Les Boschimans parlent d’un grand animal mythique qu’ils appellent (actuellement) plutôt le taureau d’eau, mais qui dans leurs peintures ressemble parfois à un serpent, parfois à un hippopotame. Les peintures révèlent aussi, une fois commentées par des locaux, qu’on essaie de le trouver en période de sécheresse, afin de le charmer pour en obtenir la pluie (Schmidt, 1979, p. 201‑224 ; Hoff, 1997, p. 21‑37). Les Washagga, dans le secteur du Kilimandjaro, expriment des croyances semblables au sujet d’un serpent appelé Molyino : il habite une profonde caverne, mais lorsqu’il apparaît à l’horizon il s’élève jusqu’au ciel (Gutmann, 1914).

Formellement, ces monstres ophidiens rappellent à la fois les serpents géants mythiques d’Australie, liés à la fois à l’arc-en-ciel et aux mares du pays, et les dragons chinois, qui expriment les nuages et les pluies du printemps, puis retournent en terre lorsque la saison des pluies est finie. Dans les quatre cas — Boschimans, Wachagga, Australiens1, Chinois —, l’être dragonique est à la fois terrestre et céleste, de manière diachronique et saisonnière en Chine et chez les Wachagga, de manière synchrone en Australie et chez les Boschimans. Comme chez les Boschimans, le dragon long des Chinois est en relation avec l’arc-en-ciel (Clos, 1961, p. 946‑947). Les Wachagga parlent encore d’un autre serpent, gigantesque, aquatique, qui vit dans un étang, mais il est si grand qu’il n’y tient pas en entier, et une partie de son corps entoure tous les arbres du pays. On trouve en Australie des croyances très semblables, selon lesquelles un gigantesque serpent entoure une population, un lac s’installe alors en cet endroit et la population finie noyée. L’étang est initial dans le mythe africain, il est conséquence dans le récit australien, c’est là un cas d’inversion comme Claude Lévi-Strauss en a montré la pertinence dans les études mythologiques.

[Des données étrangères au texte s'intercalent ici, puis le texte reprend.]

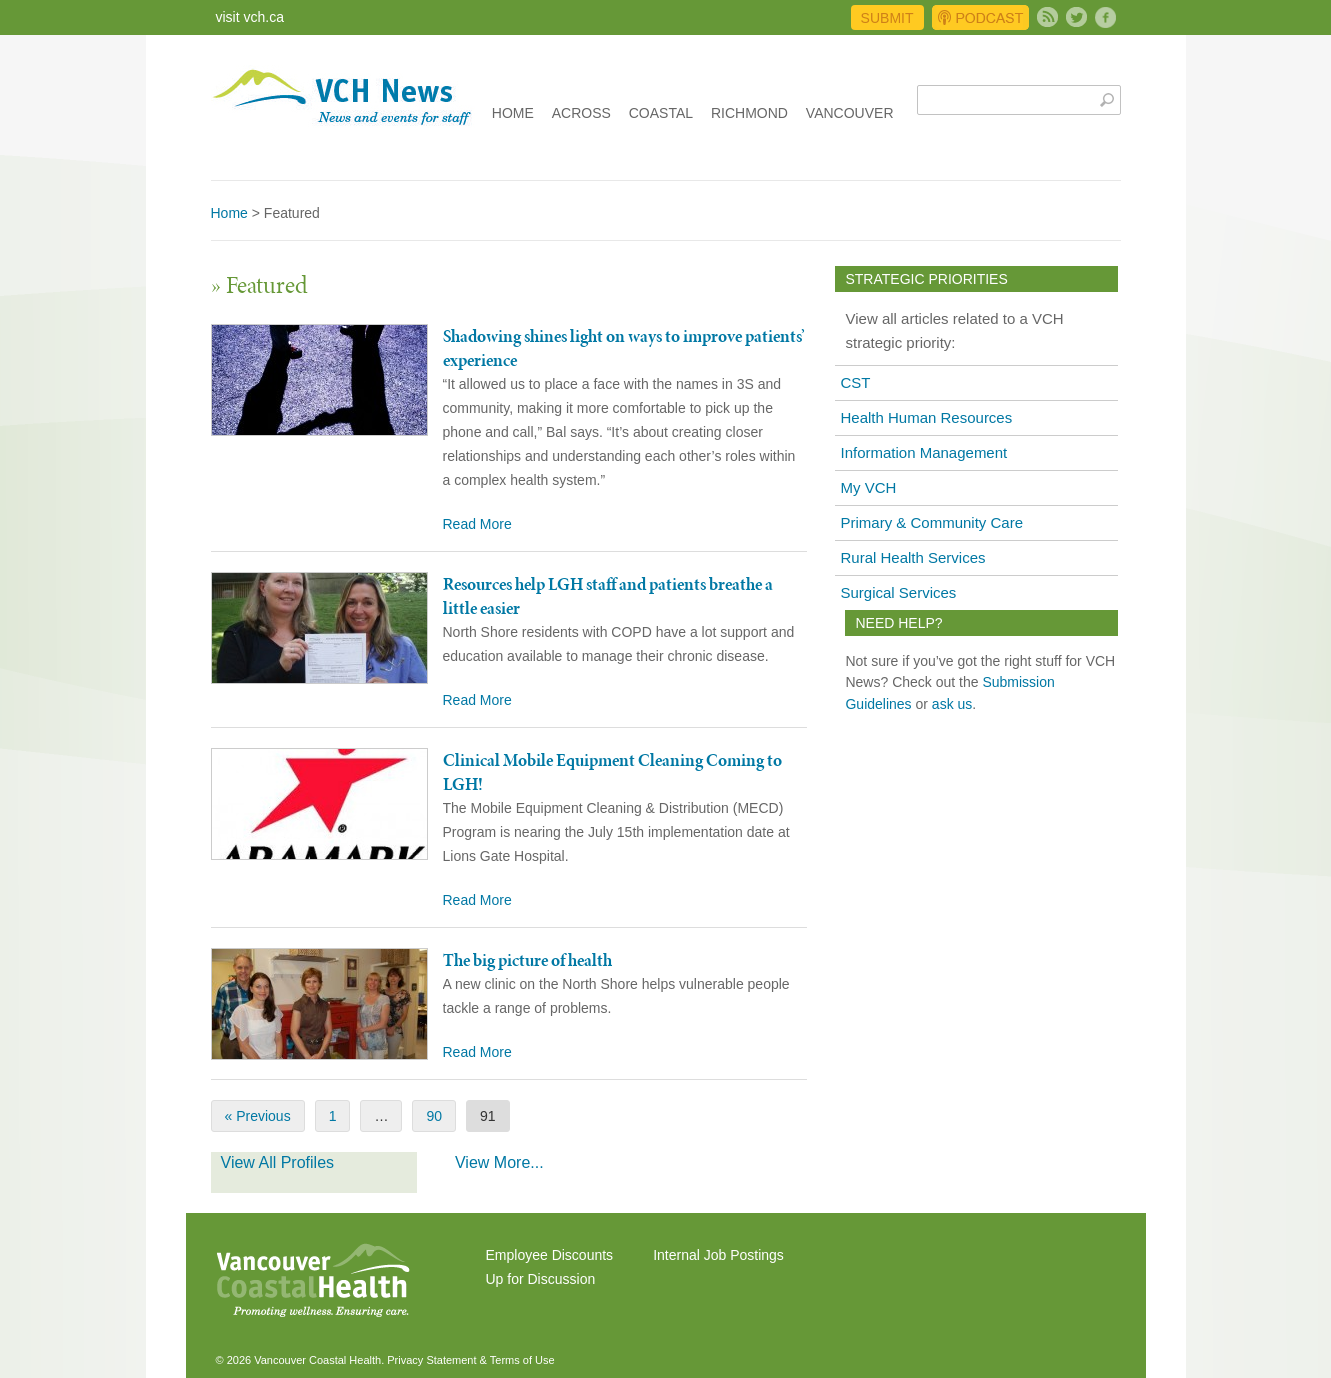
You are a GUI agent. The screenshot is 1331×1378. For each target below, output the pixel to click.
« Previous (258, 1116)
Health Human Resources (926, 417)
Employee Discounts (550, 1255)
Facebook (1105, 17)
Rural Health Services (912, 557)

Sans entrer dans une démonstration qui serait véritablement hors sujet, cette répartition d’un statut identique du dragon à la fois céleste et chthonien évoque un phénomène mis en lumière par certains préhistoriens, à savoir qu’une partie de la sortie d’Afrique s’est faite en suivant les côtes de l’océan Indien. Les précurseurs des Australiens ont pu suivre ce chemin, tandis qu’une branche gagnait la Chine en contournant l’Indochine2.

À cet aspect englobant du dragon, lorsqu’il est à la fois céleste et terrestre, s’opposent les dragons du domaine indo-européen ou d’Amérique qui, au contraire, laissent le ciel à leur adversaire.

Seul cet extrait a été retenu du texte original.